▸ Text
#####

Oberhausen. Die Oberhausener Turbinenhalle kann sich bisher noch dem Trend entziehen, dass Groß-Discos verschwinden. Sein Erfolgsgeheimnis verrät der Betreiber.
- Für viele einst stolze Großdiskotheken im Revier ist für immer Feierabend
- Die Turbinenhalle lässt weitertanzen – Einheitsbrei funktioniert allerdings nicht mehr
- Das Ausgehverhalten der jungen Erwachsenen hat sich grundsätzlich geändert
Vor einigen Wochen haben sie bitterlich geweint. Tränen kullerten auf die Gänge der Turbinenhalle. Es wurde sich umarmt. Und doch war es kein Abschied an diesem Ort, an dem die Gutehoffnungshütte (GHH) vor mehr als 100 Jahren riesige Turbinen in Schwung setzte, um die benachbarte Eisenhütte mit Strom zu versorgen.

#####

▸ Datenzeilen
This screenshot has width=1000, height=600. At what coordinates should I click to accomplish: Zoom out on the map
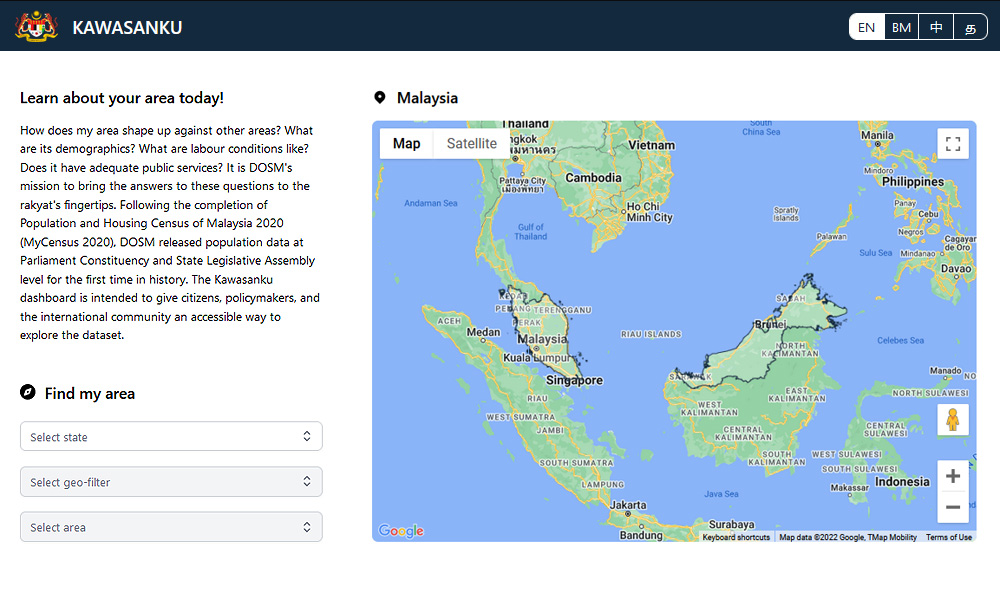coord(953,507)

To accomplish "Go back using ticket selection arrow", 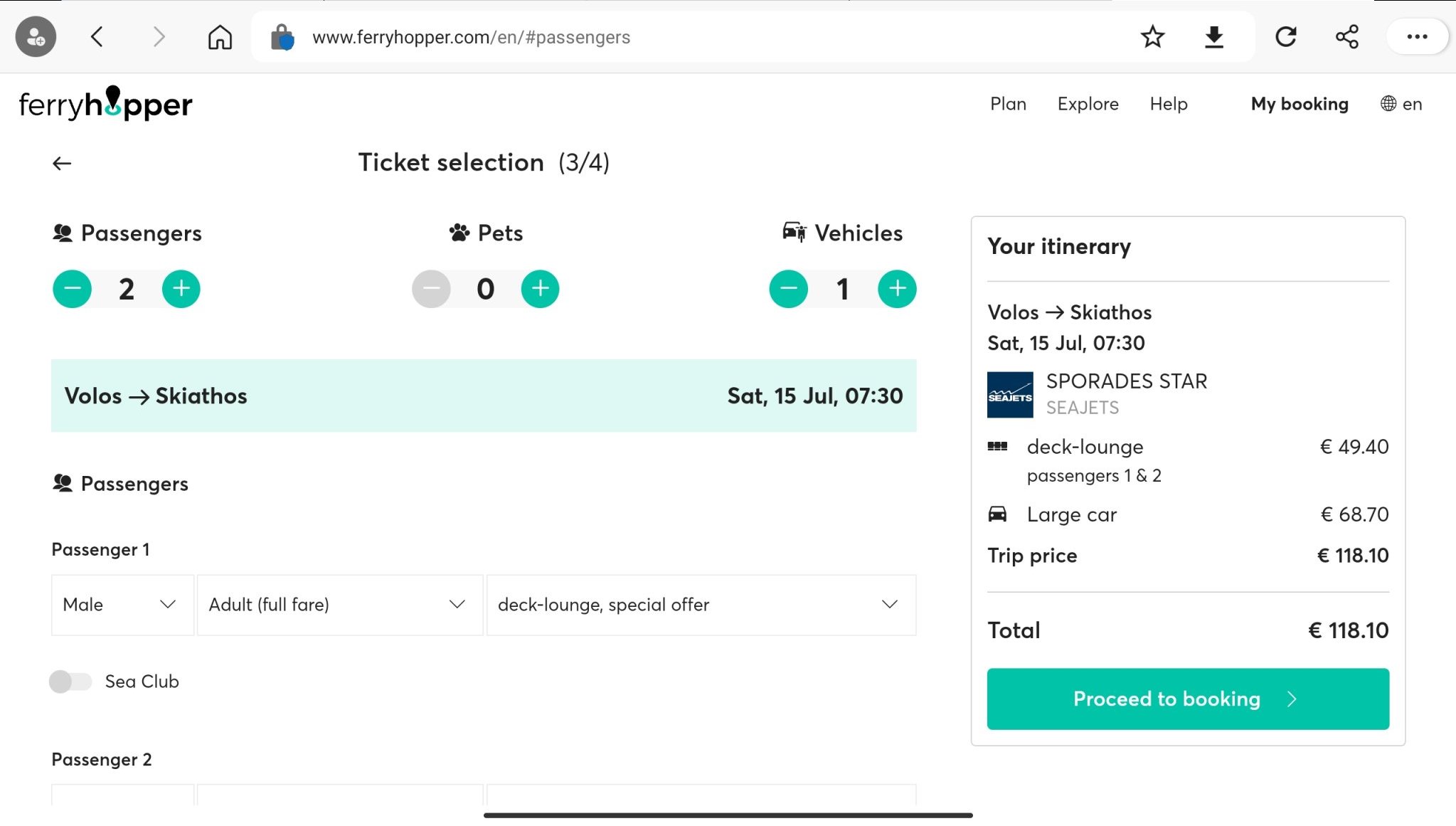I will [62, 164].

#####

▸ Aufgaben zum Bearbeiten
(1) Wozu setzte die Gutehoffnungshütte laut dem Text über die Turbinenhalle dort einst riesige Turbinen in Schwung?
(2) Fasse den Text über die Turbinenhalle in zwei Sätzen zusammen.
(3) Schreibe den Text über die Turbinenhalle nach seinem letzten Satz weiter.
Das Material steht in keinem Zusammenhang mit dem Text über die Turbinenhalle.

▸ Gelöste Aufgaben
(1) Um die benachbarte Eisenhütte mit Strom zu versorgen.

(2) Die Oberhausener Turbinenhalle hat sich bisher dem Verschwinden der Groß-Discos entzogen, während für viele andere Großdiskotheken im Revier Schluss ist und sich das Ausgehverhalten junger Erwachsener grundsätzlich geändert hat. Vor einigen Wochen wurde dort zwar bitterlich geweint, doch es war kein Abschied von dem Ort, an dem die Gutehoffnungshütte vor mehr als 100 Jahren Turbinen für die Stromversorgung der Eisenhütte betrieb.

(3)
In dem umgebauten Koloss aus Stein und Stahlträgern, in dem sie in den 1990er-Jahren am Mythos der Großraumdisco werkelten, war es diesmal ein Wiedersehen. Dieser Hauch von damals fegte kürzlich bei einem Rave-Festival durch die Räume. „Wir hatten die Discjockeys von früher mit dabei. Leute wie Marusha. Viele kannten sich von damals“, erinnert sich Besitzer Michael Neumann an die Retro-Sause. Einige hatten sogar die für die Techno-Paradezeit typischen Neonstulpen an den Füßen. Gut, manches T-Shirts saß nun etwas enger.
Geschäft hat sich radikal verändert
Neumann muss schmunzeln. Dabei hat die Katerstimmung die Branche längst erfasst. Woche für Woche. Nacht für Nacht. Größer und immer weiter – das gibt es auf den Tanzflächen im Revier schon lange nicht mehr. Die Dinos wanken. Kürzlich baute das „Tentorium“-Musikzelt in Duisburg entnervt die Plane ab. Große Namen wie „Tarm Center“ in Bochum und „Mudia Art“ in Essen liegen auf dem Friedhof der Kuscheltänzer. Die Geschäfte laufen schlecht.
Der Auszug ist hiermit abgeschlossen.